Everywhere I travel, and every time I speak, someone asks me about trends in publishing. What’s hot, and what’s not? What’s up, and what’s down? Frankly, I don’t follow such things very closely. And even if I knew the answers, I probably wouldn’t tell you. Not because I rejoice in thinking I know something you don’t know! (OK, maybe just a little), but because I wouldn’t want you to misuse the information.
Let’s say that you have a gift for writing adult thrillers, but YA fantasy is all the rage this quarter. Should you now start writing YA fantasy? This commentator votes no. Chances are that once you identify a trend, it has probably passed you by. Dozens or hundreds of titles are now in the pipeline, and the publishers are in no hurry to sign more. I say, write what you feel led to write, but be realistic about your prospects. Adult thrillers will come around again.
A strange trend I’ve witnessed in the past year or so, is more personal. I don’t know whether this represents the market as a whole, but a couple of my agent colleagues confirm it. That is, aspiring authors are becoming more and more cautious about signing contracts for agency representation. They politely thank me for my interest, but they want to have my contract vetted by an attorney before they sign.
Of course, I naturally feel defensive. I know I’m a nice guy, and that my contract is fair and honest. I’ve had it reviewed by a few fellow agents and IP lawyers; pretty standard for the industry. But do I argue? Of course not. I say, go out and get all the advice you need, before you sign on the dotted line. Better to have this discussion now, than a year from now.
The thing is, nothing in an agency contract is regulated by law, anywhere in the United States. Anything that two consenting adults agree on, is permissible. So all that really remains to be determined now, is whether we can agree on terms.

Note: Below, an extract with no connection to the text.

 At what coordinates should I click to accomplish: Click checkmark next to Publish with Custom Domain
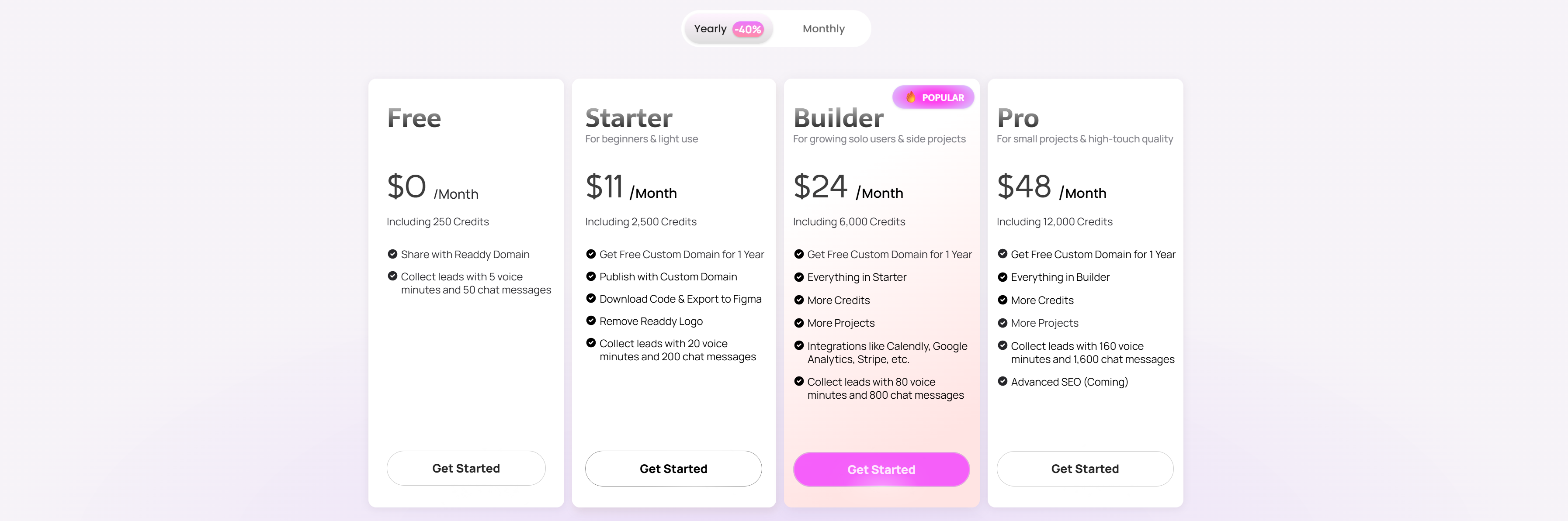(590, 276)
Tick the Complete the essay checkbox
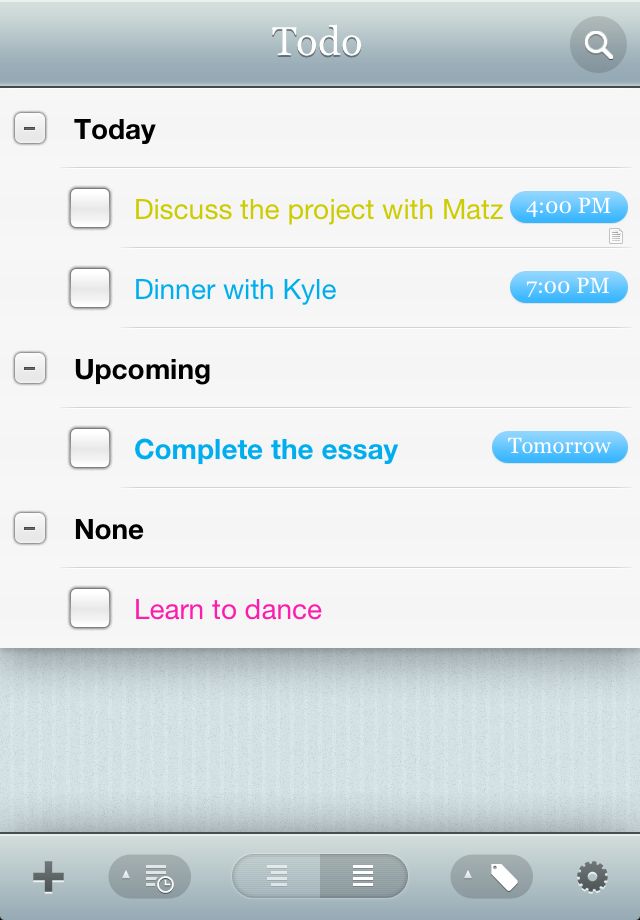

So the authors get a pile of advice from their lawyer, and return to me with a dozen questions and edits on the contract. They want the right to decline a publisher offer, fire me, and then accept the offer later without me. Or find a deal on their own, and exclude me from it. They try to withhold subsidiary rights, which could quickly cause a publisher to lose interest. Some of those changes are simply not in my power to grant, and belong in a publisher contract instead. All in all, it means they want to send me into battle with one hand tied behind my back. The publisher and I both must work harder to earn less.
Now, how about your publisher deal? Again, nothing in that contract is regulated by law. Sure, a lawyer can identify lots of potential enhancements on that deal, but he won't negotiate it for you. Do you know how? Do you have the platform to back it up? Unlike an agent, that lawyer doesn’t have an ongoing relationship with you. For that reason, he has no frame of reference to know what’s reasonable to ask for, given the totality of your situation. And unlike an agent, he has no skin in the game. He can rack up his billable hours and walk away.
Make no mistake, I will never tell a prospective client, “trust me.” I’m all in favor of informed consent, due diligence, and asking lots of questions. And I value my relationships with lawyers who know more than I do, and keep me out of trouble. But if I can’t get a reasonable return for my efforts – and you set yourself up for rejection by publishers – I can’t help you.